Data on locating visible targets:
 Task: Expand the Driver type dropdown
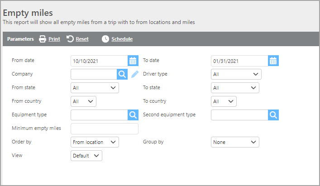236,74
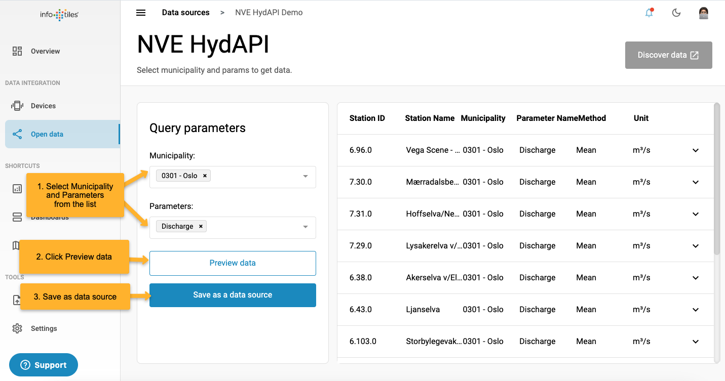Remove the Discharge parameter tag
The width and height of the screenshot is (725, 381).
tap(201, 227)
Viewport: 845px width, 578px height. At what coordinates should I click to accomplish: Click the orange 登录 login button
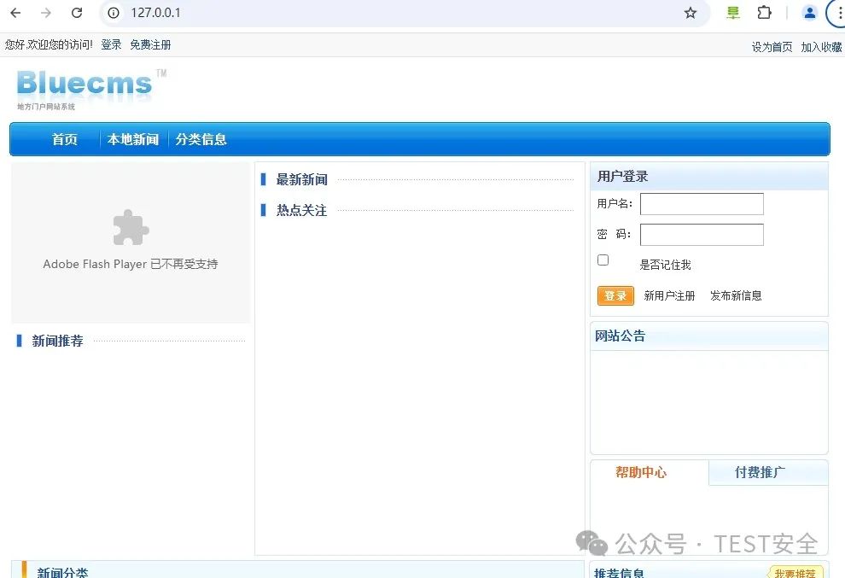point(615,295)
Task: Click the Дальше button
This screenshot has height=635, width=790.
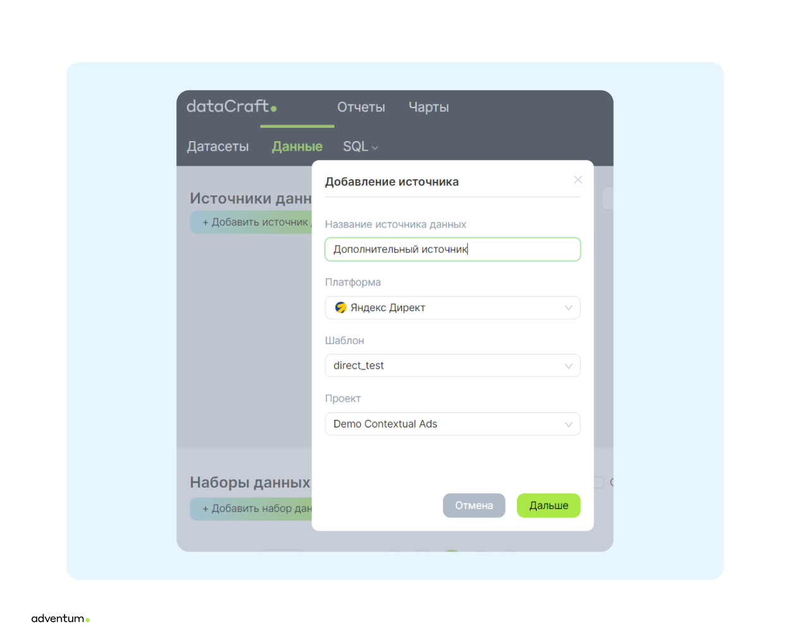Action: point(549,505)
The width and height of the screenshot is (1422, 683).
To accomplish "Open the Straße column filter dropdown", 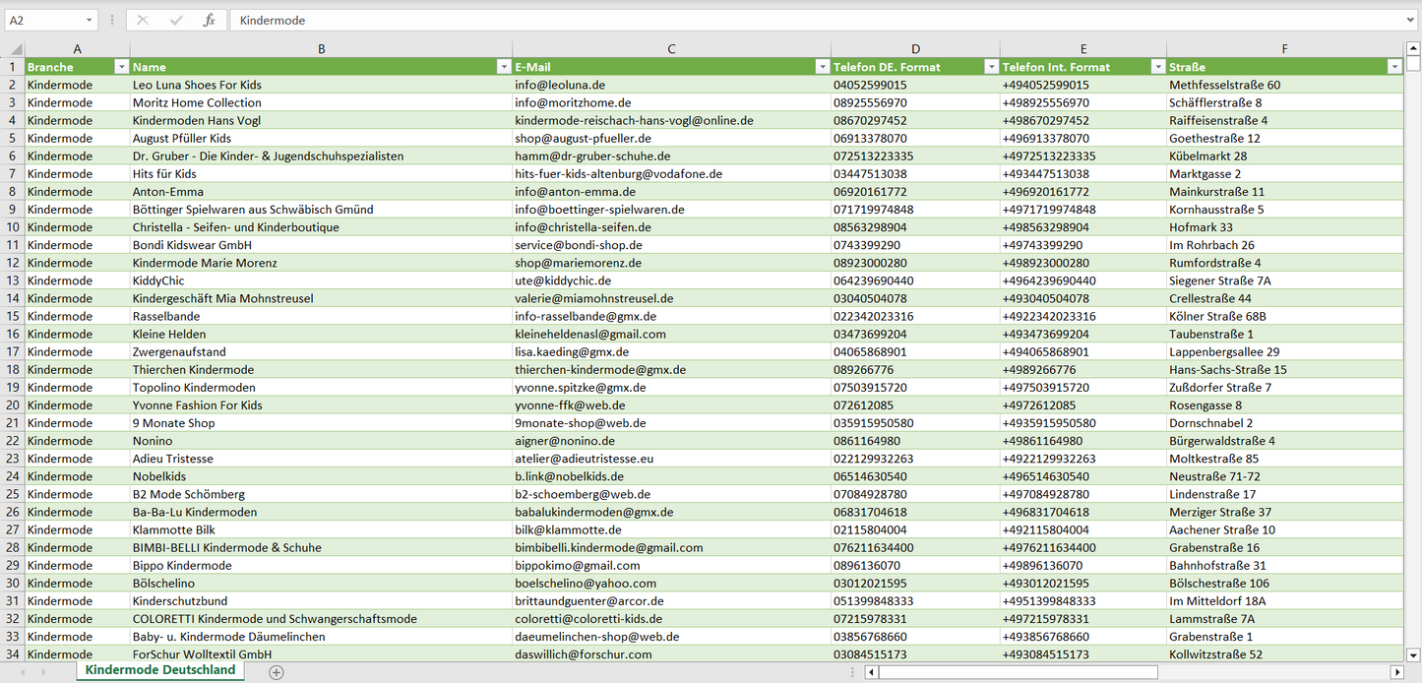I will click(1393, 67).
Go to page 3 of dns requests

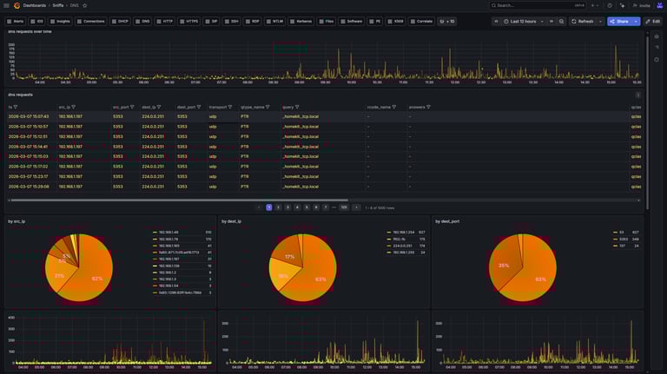click(287, 207)
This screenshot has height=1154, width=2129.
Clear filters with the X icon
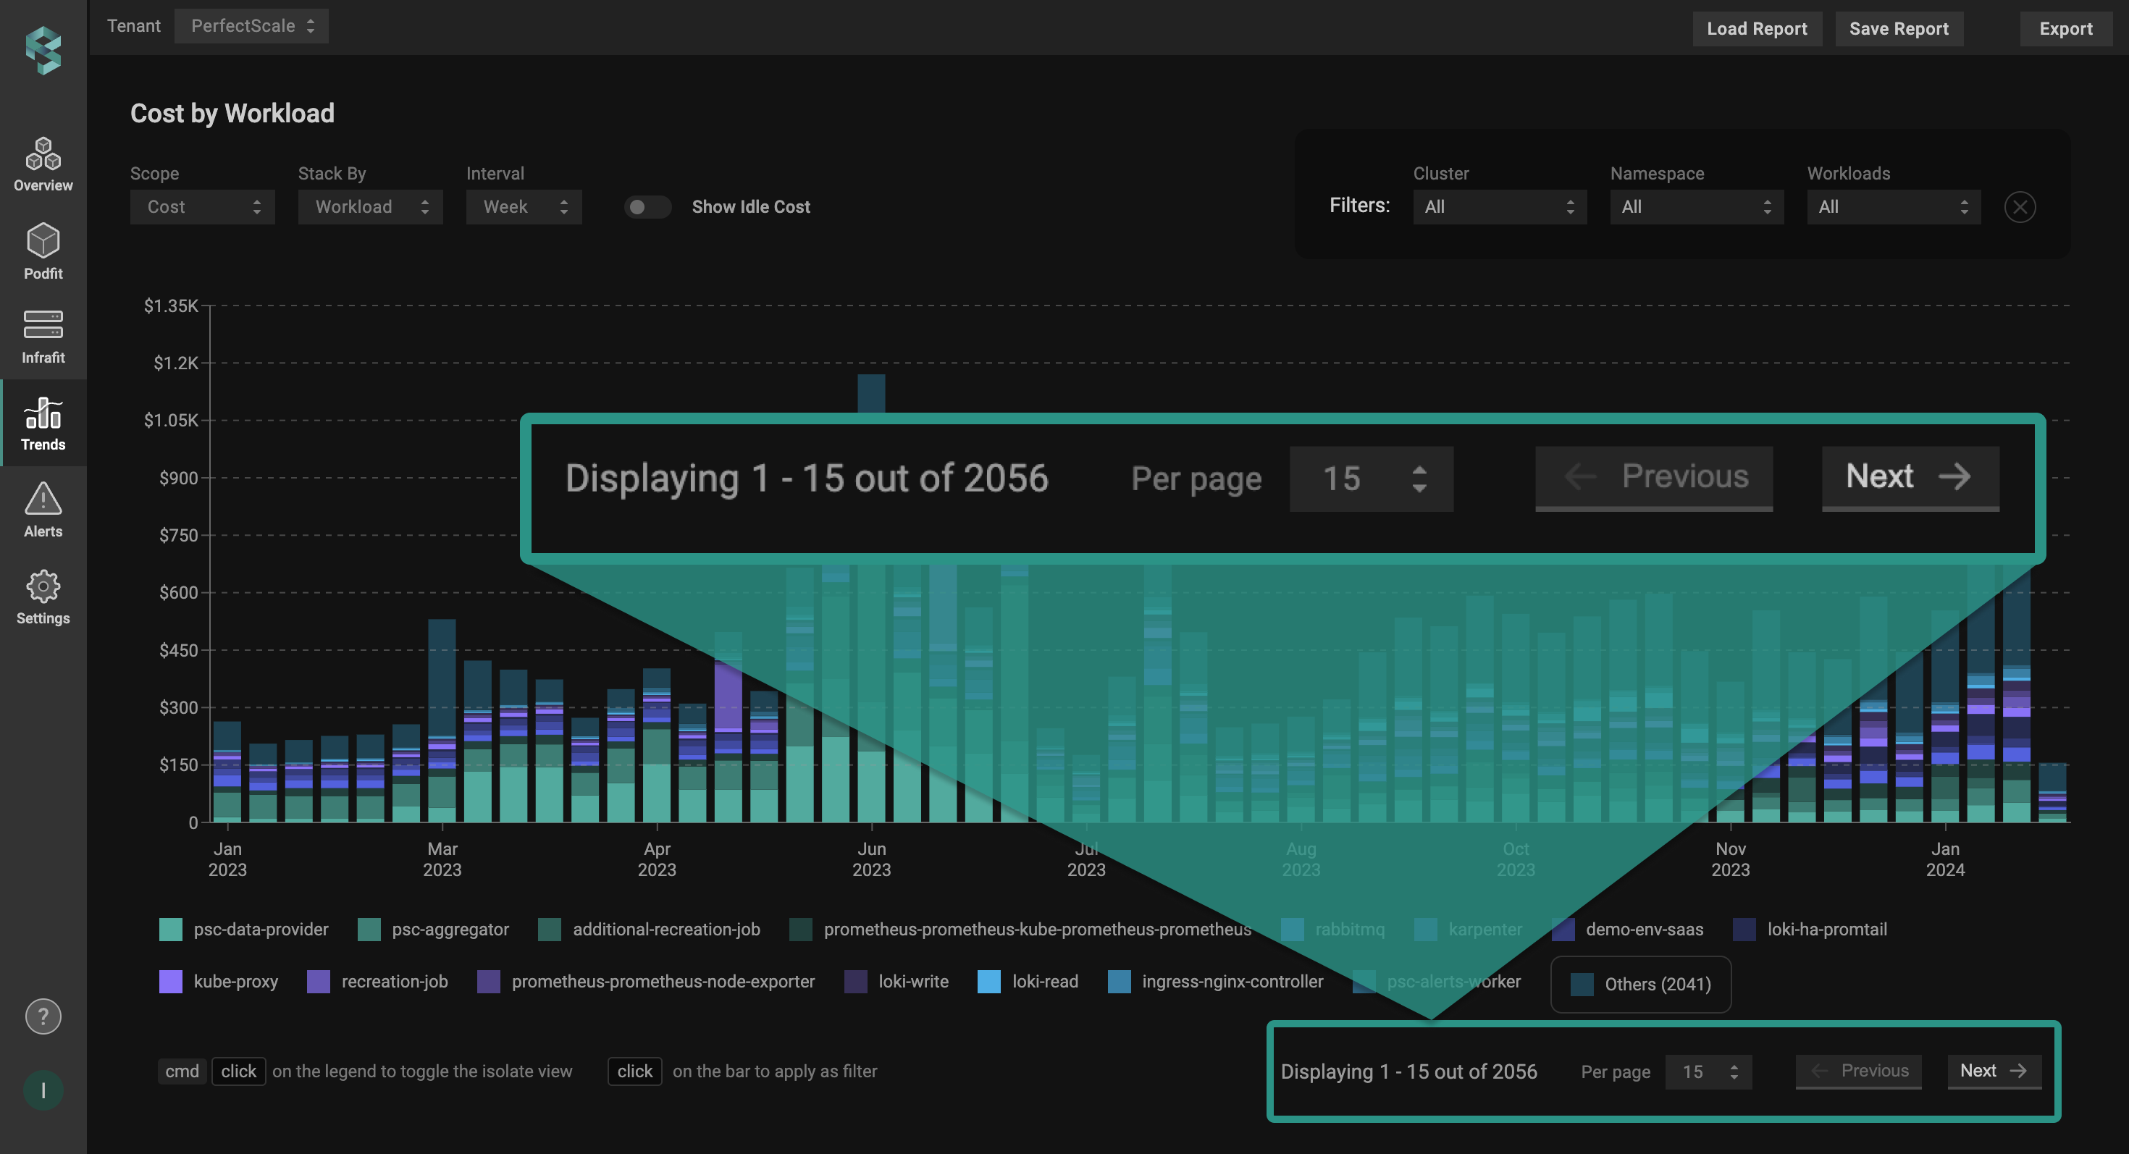point(2019,207)
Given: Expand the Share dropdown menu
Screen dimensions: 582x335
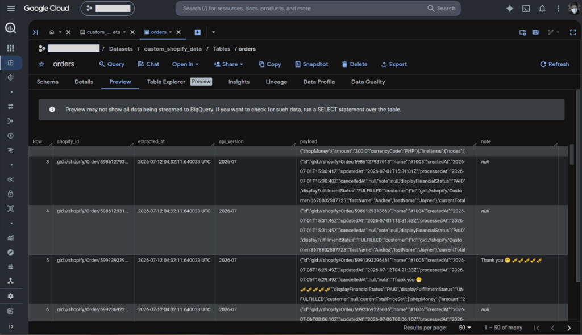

The task:
Can you edit the data from the line containing "This screenshot has height=1154, width=2129." down to the end, replacing "Share" with "Export", changing nothing else and leaving out the pictures?

Solution to this problem:
This screenshot has height=1154, width=2129.
Clear filters with the X icon
point(2019,207)
Given: Expand the Export dropdown menu
Screen dimensions: 582x335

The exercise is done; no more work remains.